BRIEF = The lines to retype are the one with "Instruction: Collapse the" and all that follow it to the end of the entries below; copy them exactly and nothing else.

[Opening THE RECORDS section]

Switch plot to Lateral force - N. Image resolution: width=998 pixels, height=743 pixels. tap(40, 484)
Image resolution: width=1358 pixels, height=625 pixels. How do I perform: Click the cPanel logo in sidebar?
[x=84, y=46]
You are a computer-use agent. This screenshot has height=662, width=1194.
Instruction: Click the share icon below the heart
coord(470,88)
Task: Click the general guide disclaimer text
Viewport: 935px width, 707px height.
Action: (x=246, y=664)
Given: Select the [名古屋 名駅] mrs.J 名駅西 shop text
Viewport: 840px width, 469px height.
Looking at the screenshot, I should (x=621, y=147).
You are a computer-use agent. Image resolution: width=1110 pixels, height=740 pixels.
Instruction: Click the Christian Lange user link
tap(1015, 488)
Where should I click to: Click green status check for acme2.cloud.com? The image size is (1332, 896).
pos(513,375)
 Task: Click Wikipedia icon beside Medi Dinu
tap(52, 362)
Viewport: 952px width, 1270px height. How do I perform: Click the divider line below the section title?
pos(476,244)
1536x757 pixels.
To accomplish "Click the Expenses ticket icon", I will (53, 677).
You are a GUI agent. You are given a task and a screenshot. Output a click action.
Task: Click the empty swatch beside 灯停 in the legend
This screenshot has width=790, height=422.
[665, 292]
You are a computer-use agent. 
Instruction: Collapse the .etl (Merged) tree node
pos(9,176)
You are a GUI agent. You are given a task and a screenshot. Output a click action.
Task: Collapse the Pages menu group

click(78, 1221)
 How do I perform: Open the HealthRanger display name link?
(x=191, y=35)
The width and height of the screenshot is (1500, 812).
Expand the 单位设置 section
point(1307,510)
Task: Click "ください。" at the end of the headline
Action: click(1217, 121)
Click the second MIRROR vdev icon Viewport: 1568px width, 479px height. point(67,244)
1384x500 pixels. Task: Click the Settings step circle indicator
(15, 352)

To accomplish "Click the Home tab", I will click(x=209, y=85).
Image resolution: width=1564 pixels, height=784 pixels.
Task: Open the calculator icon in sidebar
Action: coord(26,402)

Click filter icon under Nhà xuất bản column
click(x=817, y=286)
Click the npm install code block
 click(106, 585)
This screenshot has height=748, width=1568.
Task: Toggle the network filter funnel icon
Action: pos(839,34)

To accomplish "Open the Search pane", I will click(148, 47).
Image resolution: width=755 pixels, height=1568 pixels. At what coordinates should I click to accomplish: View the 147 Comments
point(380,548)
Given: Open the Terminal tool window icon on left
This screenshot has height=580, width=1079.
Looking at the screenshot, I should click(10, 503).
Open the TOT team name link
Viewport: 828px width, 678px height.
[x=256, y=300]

[Closing THE RECORDS section]

TASK ANSWER =
Instruction: Collapse the .etl (Merged) tree node
pos(9,176)
You are a GUI agent. You are given a task and a screenshot. Output a click action.
Task: Collapse the Pages menu group

click(78, 1221)
 How do I perform: Open the HealthRanger display name link?
(x=191, y=35)
The width and height of the screenshot is (1500, 812).
Expand the 单位设置 section
point(1307,510)
Task: Click "ください。" at the end of the headline
Action: click(1217, 121)
Click the second MIRROR vdev icon Viewport: 1568px width, 479px height. point(67,244)
1384x500 pixels. Task: Click the Settings step circle indicator
(15, 352)

To accomplish "Click the Home tab", I will click(x=209, y=85).
Image resolution: width=1564 pixels, height=784 pixels.
Task: Open the calculator icon in sidebar
Action: coord(26,402)

Click filter icon under Nhà xuất bản column
click(x=817, y=286)
Click the npm install code block
 click(106, 585)
This screenshot has height=748, width=1568.
Task: Toggle the network filter funnel icon
Action: pos(839,34)

To accomplish "Open the Search pane", I will click(148, 47).
Image resolution: width=755 pixels, height=1568 pixels. At what coordinates should I click to accomplish: View the 147 Comments
point(380,548)
Given: Open the Terminal tool window icon on left
This screenshot has height=580, width=1079.
Looking at the screenshot, I should click(10, 503).
Open the TOT team name link
Viewport: 828px width, 678px height.
[x=256, y=300]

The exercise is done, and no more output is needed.